**Source document**:
########

Intel Architecture Day 2021: Alder Lake, Golden Cove, and Gracemont Detailed
by Dr. Ian Cutress & Andrei Frumusanu on August 19, 2021 9:00 AM ESTConclusions
Alder Lake is set to come to market for both desktop and mobile, and we’re expecting the desktop hardware to start to appear by the end of the year – perhaps a little later for the rest of the family, but all-in-all we expect Intel is experiencing some serious squeaky bum time regarding how all the pieces will fit in place at that launch. The two main critical factors are operating systems and memory.
Because Alder Lake is Intel’s first full-stack attempt to commercialize a hybrid design, it has had to work closely with Microsoft to enable all the features it needs to make managing a hybrid core design properly beneficial to users. Intel’s new Thread Director Technology couples an integrated microcontroller per P-core and a new API for Windows 11 such that the scheduler in the operating system can take hints about the workflow on the core at a super fine granularity – every 30 microseconds or so. With information about what each thread is doing (from heavy AVX2 down to spin lock idling), the OS can react when a new thread needs performance, and choose which threads need to be relegated down to the E-core or as a hyperthread (which is classified as slower than an E-core).

########

**Extracted material**:
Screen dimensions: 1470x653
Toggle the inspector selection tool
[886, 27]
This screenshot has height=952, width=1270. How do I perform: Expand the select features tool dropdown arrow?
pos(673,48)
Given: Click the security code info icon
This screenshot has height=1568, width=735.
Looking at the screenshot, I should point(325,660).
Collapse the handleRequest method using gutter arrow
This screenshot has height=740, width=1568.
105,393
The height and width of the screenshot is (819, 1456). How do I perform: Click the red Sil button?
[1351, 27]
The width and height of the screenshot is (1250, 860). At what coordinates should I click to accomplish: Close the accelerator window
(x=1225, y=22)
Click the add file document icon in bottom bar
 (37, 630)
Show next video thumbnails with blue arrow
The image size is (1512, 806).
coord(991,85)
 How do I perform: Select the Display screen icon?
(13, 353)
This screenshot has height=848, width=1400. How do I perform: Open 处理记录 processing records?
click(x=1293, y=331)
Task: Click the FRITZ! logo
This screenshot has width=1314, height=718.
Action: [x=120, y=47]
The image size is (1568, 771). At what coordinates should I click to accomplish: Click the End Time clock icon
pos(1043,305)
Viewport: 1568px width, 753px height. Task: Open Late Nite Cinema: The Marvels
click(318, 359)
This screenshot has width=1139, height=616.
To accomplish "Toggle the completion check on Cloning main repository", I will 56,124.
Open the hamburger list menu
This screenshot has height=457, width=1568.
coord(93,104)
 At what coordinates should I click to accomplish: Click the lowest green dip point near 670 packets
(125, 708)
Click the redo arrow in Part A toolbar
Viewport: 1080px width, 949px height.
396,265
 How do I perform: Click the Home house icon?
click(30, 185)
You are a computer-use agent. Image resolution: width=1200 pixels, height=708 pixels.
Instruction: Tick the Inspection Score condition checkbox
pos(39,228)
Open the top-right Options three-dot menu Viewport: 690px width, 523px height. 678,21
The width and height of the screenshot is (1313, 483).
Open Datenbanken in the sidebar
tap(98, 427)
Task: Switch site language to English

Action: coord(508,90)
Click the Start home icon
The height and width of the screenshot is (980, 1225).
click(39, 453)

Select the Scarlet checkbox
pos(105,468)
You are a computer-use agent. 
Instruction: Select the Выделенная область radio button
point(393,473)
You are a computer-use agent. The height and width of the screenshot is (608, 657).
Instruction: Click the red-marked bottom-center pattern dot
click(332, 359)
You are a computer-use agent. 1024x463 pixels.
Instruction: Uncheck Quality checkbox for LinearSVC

########

**What to work on**:
**1.** Rewrite the Alder Lake article's passage starting with "Because Alder Lake" and going on through "than an E-core).", changing "microcontroller" to "controller".
**2.** According to the Alder Lake article, why did Intel have to work closely with Microsoft?
**3.** Pick up the Alder Lake article from its last sentence and keep writing.

**Exercise results**:
**1.**
Because Alder Lake is Intel’s first full-stack attempt to commercialize a hybrid design, it has had to work closely with Microsoft to enable all the features it needs to make managing a hybrid core design properly beneficial to users. Intel’s new Thread Director Technology couples an integrated controller per P-core and a new API for Windows 11 such that the scheduler in the operating system can take hints about the workflow on the core at a super fine granularity – every 30 microseconds or so. With information about what each thread is doing (from heavy AVX2 down to spin lock idling), the OS can react when a new thread needs performance, and choose which threads need to be relegated down to the E-core or as a hyperthread (which is classified as slower than an E-core).

**2.** Alder Lake is Intel's first full-stack attempt to commercialize a hybrid design. Intel needed Microsoft to enable all the features required for managing a hybrid core design to benefit users.

**3.**
When I first learned Alder Lake was going to be a hybrid design, I was perhaps one of the most skeptical users about how it was going to work, especially with some of the limits of Windows 10. At this point today however, with the explanations I have from Intel, I’m more confident than not that they’ve done it right. Some side off-the-record conversations I have had have only bolstered the idea that Microsoft has done everything Intel has asked, and users will need Windows 11 to get that benefit. Windows 10 still has some Hardware Guided Scheduling, but it’s akin to only knowing half the story. The only question is whether Windows 11 will be fully ready by the time Alder Lake comes to market.
For memory, as a core design, Alder Lake will have support for DDR4 and DDR5, however only one can be used at any given time. Systems will have to be designed for one or the other – Intel will state that by offering both, OEMs will have the opportunity to use the right memory at the right time for the right cost, however the push to full DDR5 would simplify the platform a lot more. We’re starting to see DDR5 come to the consumer market, but not in any volume that makes any consumer sense – market research firms expect the market to be 10% DDR5 by the end of 2022, which means that consumers might have to be stay with DDR4 for a while, and vendors will have to choose whether to bundle DDR5 with their systems. Either way, there’s no easy answer to the question ‘what memory should I use with Alder Lake’.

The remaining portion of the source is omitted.